Heureusement, AngryPolarBearBug n'est pas aussi facile à exploiter que la faille du Planificateur de tâches de Windows parce qu'il s'agit d’accès concurrent, ce qui implique qu’il faut plusieurs tentatives pour réussir. De plus, les attaquants ne peuvent pas contrôler complètement les données avec lesquelles les fichiers sont écrasés. La preuve de concept publiée par SandboxEscaper écrase un fichier système critique nécessaire pendant le processus de démarrage de Windows, entraînant un déni de service plutôt qu'une exécution arbitraire de code. Cependant, cela ne signifie pas que l'exécution de code est impossible. « Notre micropatch est destiné à Windows 10 versions 1803 64-bit », a précisé Mitja Kolsek, CEO d'ACROS Security et co-fondateur du service 0patch.com. « Souvent nous commençons par développer un micropatch pour la ou les versions les plus populaires et nous pouvons faire d’autres portages si nécessaire en fonction de la demande des utilisateurs ».

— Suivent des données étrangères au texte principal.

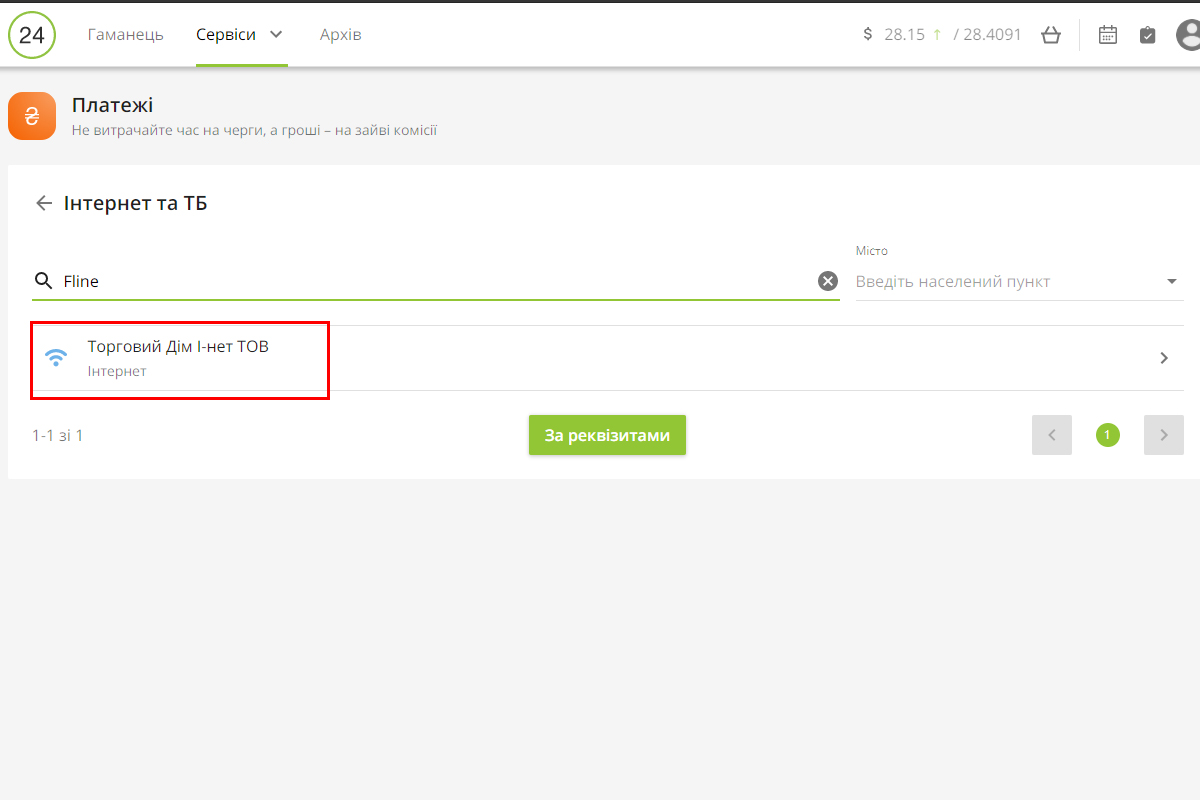
Task: Click the Wi-Fi icon of Торговий Дім І-нет
Action: point(57,357)
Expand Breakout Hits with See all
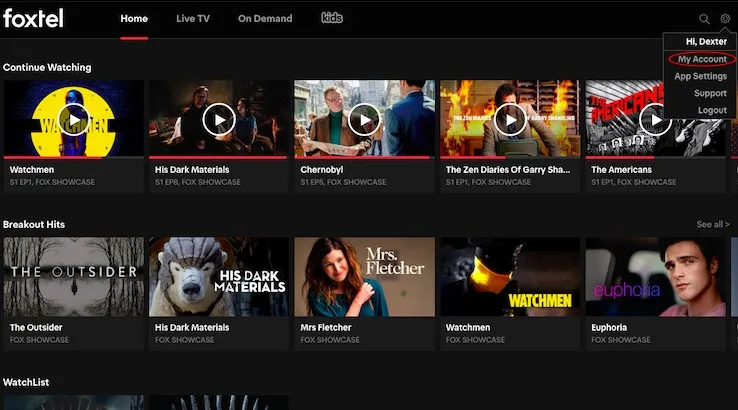Viewport: 738px width, 410px height. 712,225
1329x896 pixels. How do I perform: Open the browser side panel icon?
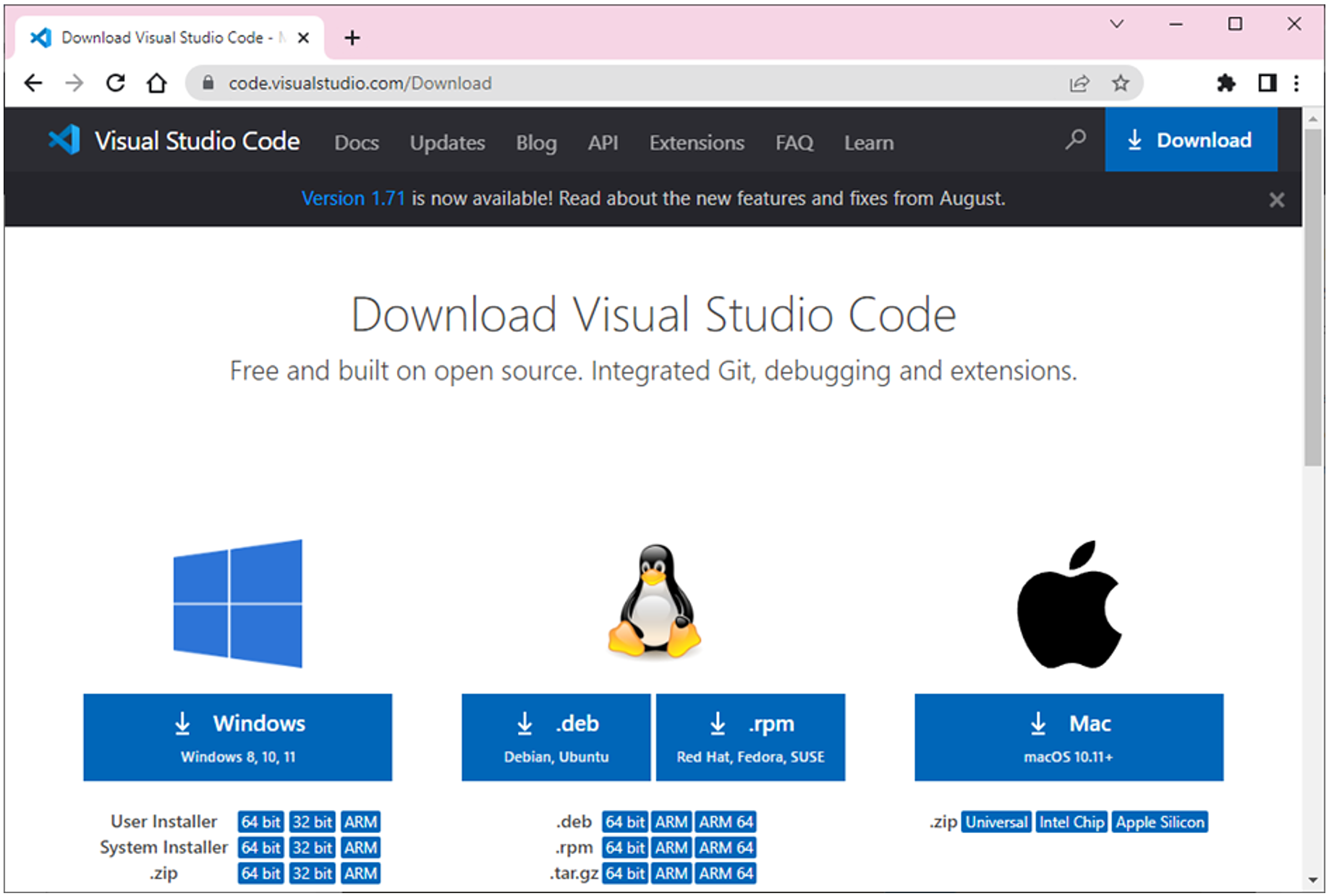pyautogui.click(x=1267, y=83)
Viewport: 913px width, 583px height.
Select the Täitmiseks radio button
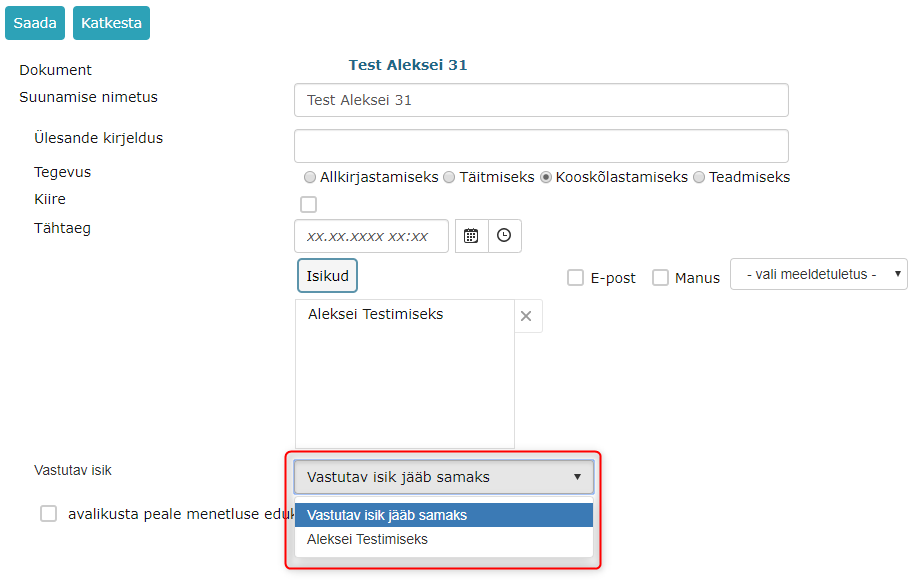point(449,177)
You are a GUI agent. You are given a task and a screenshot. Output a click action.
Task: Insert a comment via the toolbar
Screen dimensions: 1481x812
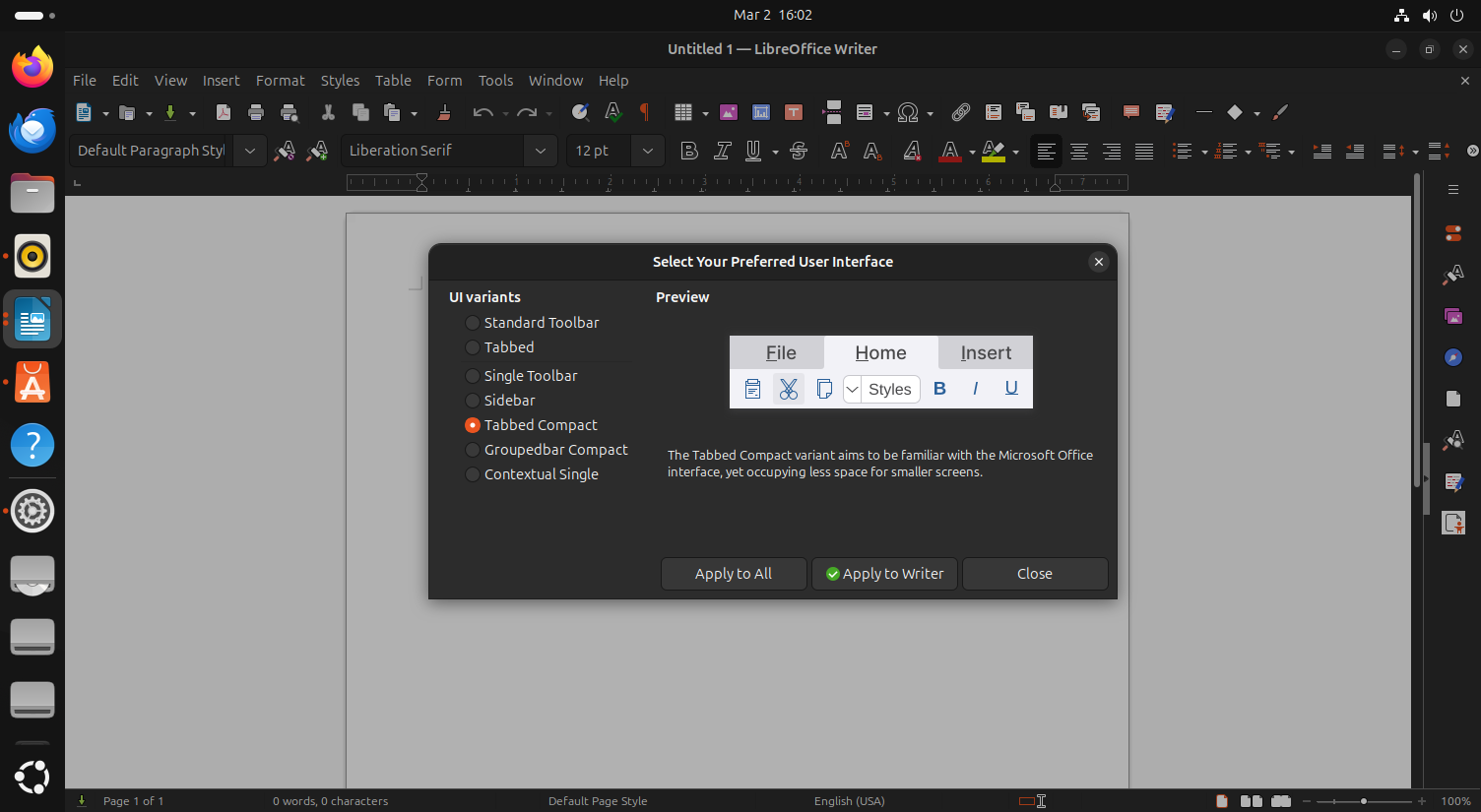(x=1130, y=112)
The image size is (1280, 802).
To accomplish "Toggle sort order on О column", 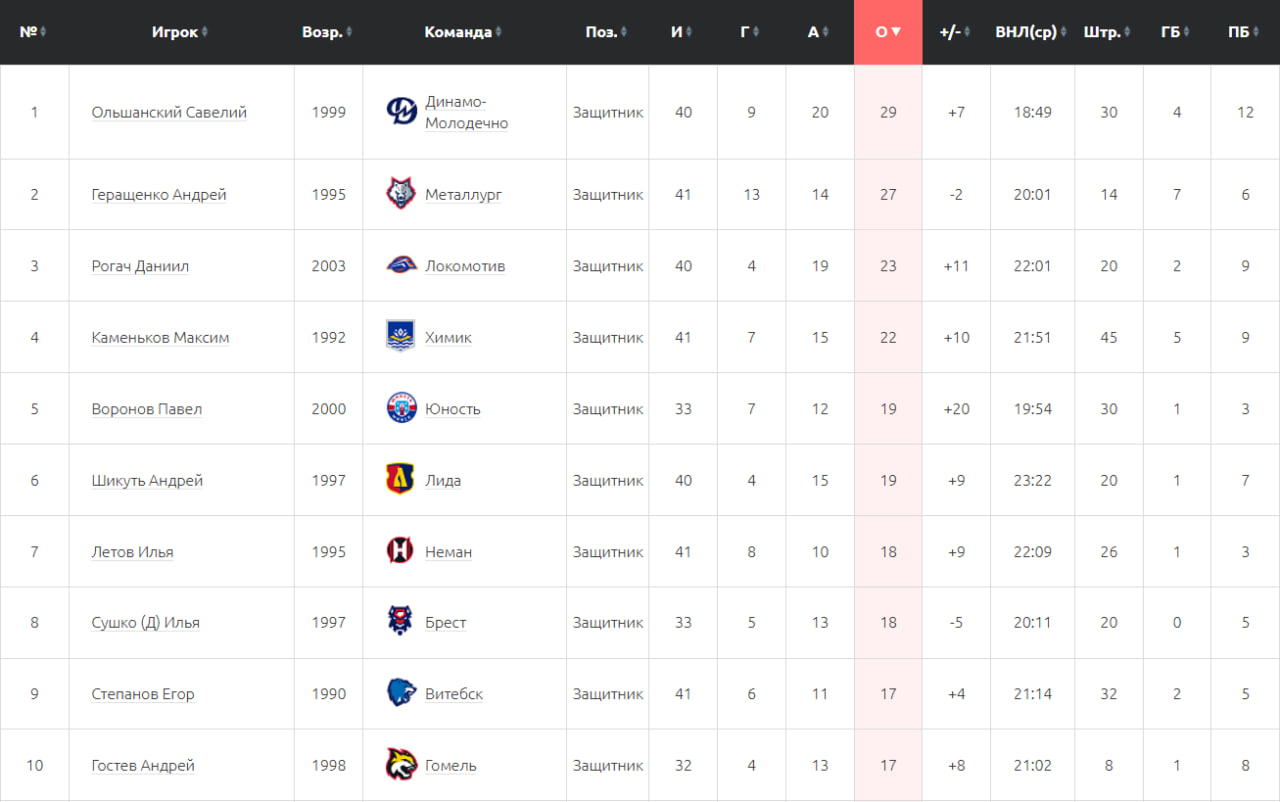I will (888, 32).
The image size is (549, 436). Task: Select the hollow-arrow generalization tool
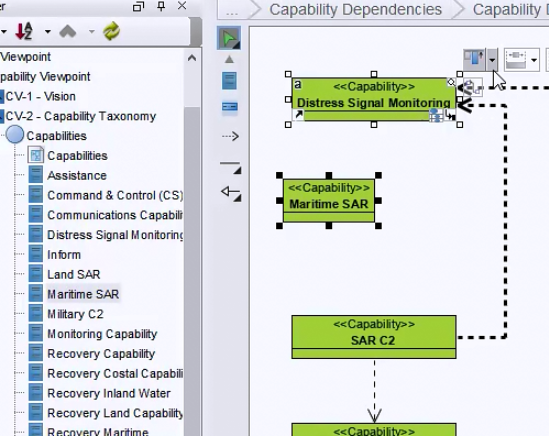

Mode de fonctionnement du micropatch

L'application du correctif temporaire nécessite l'installation d'un petit agent logiciel de 0patch.com, qui va corriger le processus Windows vulnérable directement en mémoire sans toucher le fichier sur disque. Ce processus est connu sous le nom de micropatching et ne nécessite pas de redémarrer l'OS ni le processus vulnérable. Quand la mise à jour officielle de Microsoft sera prête, il suffit d'un simple clic sur un bouton pour retirer le correctif sans laisser de trace. L’application de micropatch s’avère utile dans de nombreuses situations. En plus d'éliminer les failles zero-day pour lesquelles il n'existe pas de correctif officiel, le micropatch peut servir à corriger des failles nouvellement découvertes dans les versions de logiciels ou de systèmes d'exploitation qui ne sont plus prises en charge par leurs développeurs. Il peut également servir de solution temporaire dans les cas où l'application d'un correctif officiel nécessiterait le redémarrage d'un système ou d'une application exécutant une tâche critique.

Microsoft livre ses correctifs le deuxième mardi de chaque mois, un processus appelé Patch Tuesday désormais bien connu. L’éditeur fait rarement d’entorse à ce cycle. Mais il arrive que Microsoft livre des correctifs de sécurité hors bande quand une vulnérabilité critique de type « zero-day » est exploitée activement et à grande échelle. Cela signifie qu'il est peu probable que l’éditeur livre un patch pour la faille AngryPolarBearBug révélée par SandboxEscaper avant le 12 février, au minimum.